Monday, October 18, 2010

Waiting for My Next "R"

Querying agents sucks. Makes me begin to doubt my critique partners who said I need to "get it out there." I'm waiting for one more rejection (snail mail) before I feel like I can get my legs underneath me and move on.

I have a new, thricely (or more) revised query letter. To be fair, I think this latest round (okay, a round can be three) of agents didn't have the advantage of the Top-Of-My-Game query. My newest incarnation starts out with a kick. Pretty sure no one would be able to resist asking for a partial at least. Because they didn't get the newest and blingiest, I can't entirely blame them for not seeing the possibility.

Ugh. Anyone want to buy the Brooklyn Bridge?

For some reason, I can handle rejection only in so many numbers. It's easier to say "Next!" when you aren't getting blown down the sewer by fifteen people who (some nice and some not), tell you you're not their cup of tea. My magic threshold seems to be something under six. Three, I can do.

My cheerleader/critique partner/freelance editor, Susan Lohrer, thinks the worst that will happen with my new query letter is that an agent will wonder what else I'm working on and I'll be able to tell him/her that I have this awesome new project . . . and my other cp, author Kelly Irvin, is as bad—or is it good? Sometimes the people who have faith in us become a (loving) thorn in our sides.

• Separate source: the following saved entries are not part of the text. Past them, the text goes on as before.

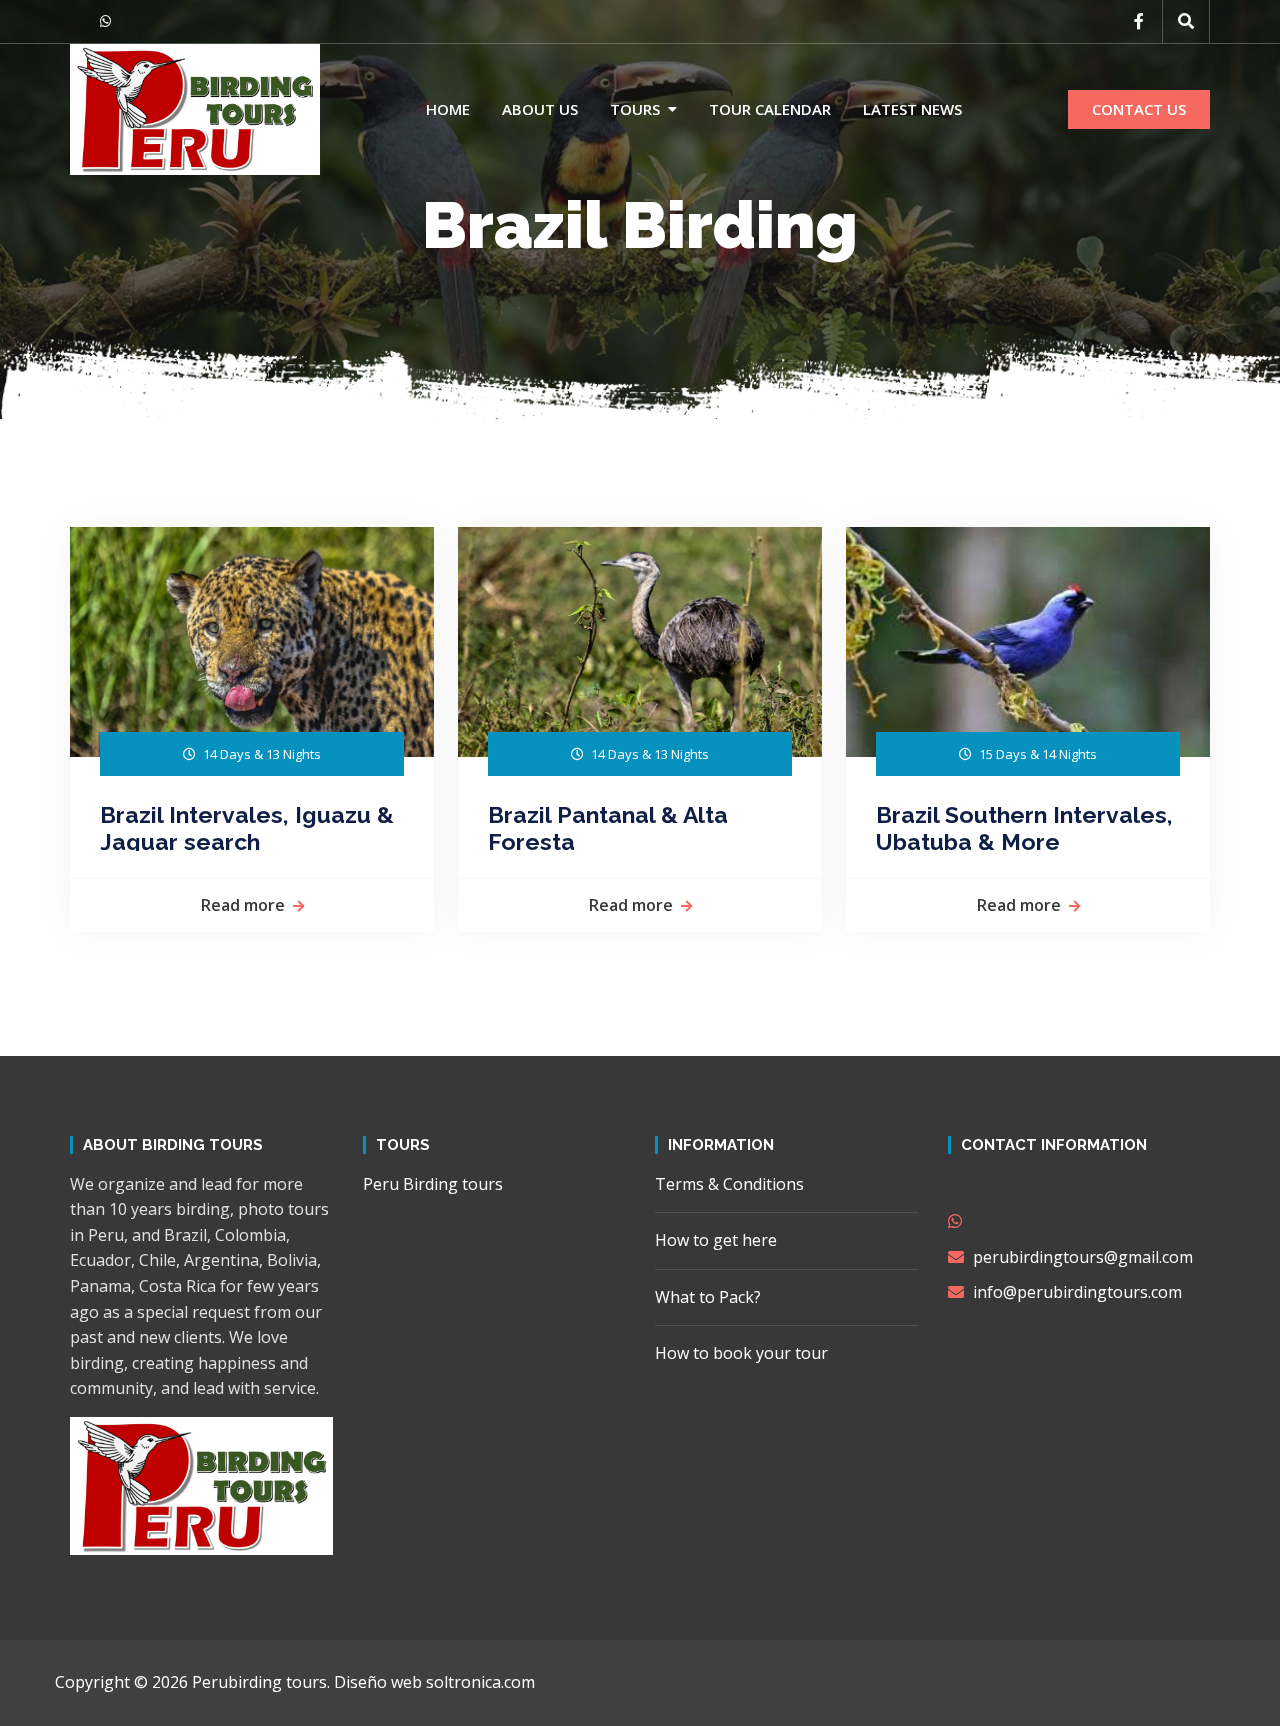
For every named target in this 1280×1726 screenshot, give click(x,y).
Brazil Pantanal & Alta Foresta (611, 826)
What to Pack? (708, 1297)
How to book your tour (741, 1353)
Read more (243, 905)
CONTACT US (1139, 109)
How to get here (716, 1240)
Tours (635, 109)
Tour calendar (770, 109)
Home (448, 109)
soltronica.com (480, 1682)
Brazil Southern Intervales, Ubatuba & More (1027, 826)
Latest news (912, 109)
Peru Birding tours (433, 1184)
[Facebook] (1139, 21)
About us (540, 109)
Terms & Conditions (729, 1184)
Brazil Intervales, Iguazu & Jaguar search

In the meantime, I'll keep working on my newest. It's both my anchor and my escape.

CR: The Burning Wire by Jeffery Deaver.

It's all better with friends.


  1. Hang tough, Peg! Email me ( I've got a possible for you.

  2. Ah, Peg, I know how tough it can be, and I'm so sorry it's not easier!! Have you heard anything substantive in the R's? Are they forms? How are you identifying agents--could your CP's possibly work for you? Email me if you want to moan further, or pick my brain (I have been through this a time or two)! I'm sending hugs, support, and wishes for a better!

  3. Thanks for your support, Karen and Jenny.

    As tough as it is, it's still progress of a sort. And the R is one of those things that also pulls us together in kind of a weird community.

  4. When I was in the midst of the query process, I read something on multilevel marketing that said if you have a list of 4 people and one says no, you're devastated because there went 25% of your possibilities, but if you have a list of 100 people, a no is only 1% of your total. (Around that time, I read that Jim Rollins got his agent on his 40th query, another friend on her 60th, and ZEN AND THE ART OF MOTORCYCLE MAINTENANCE on #101.)

    So I made a spreadsheet of 100 reputable agents who represent my kind of book, their submission requirements, some other authors they represent, and their contact information. I highlighted the first 10 in yellow and sent them out, then highlighted my next 10 in green. As soon as I got a rejection from 1, I changed the highlight for that one to a third color, put in the date and the results, changed the first one on the "green" list to yellow and sent it out, and added a new green. So I always had 10 out and 10 ready to slip into the spot. I told myself by the time I'd queried all 100, I would have my agent (or I'd start a new spreadsheet with 100 more). Fortunately, it didn't come to that! I found my agent in a different way (through Killer Nashville), but somehow going through this process made the wait more bearable.

    If you want a copy to see the process, let me know; I think you have my email address. If not, I'm

  5. Can I just say that opening up about this rejection crap has made me feel seriously blessed?

  6. Yeah, three is my max also. Most times one at a time then polish, polish, polish before trying again. SIGH.

  7. Developing thick skins and testing our optimism. I'm all for that, but at some point I want to shout, "Enough already!"

  8. Oh, my. You have my empathy on this one. Query letters feature in my nightmares. The rejections can be soul-destroyers. But then there's the rare request, and you soar again--until they reject the full. Crash and burn.

  9. The thing is, I've never been much for roller coasters. Ask my husband. I think what happens is that we develop not only thicker skins, but the muscles it requires to bounce back.

    It makes sense to not pay much attention to either end of the spectrum, and I can understand why authors don't read reviews of their books.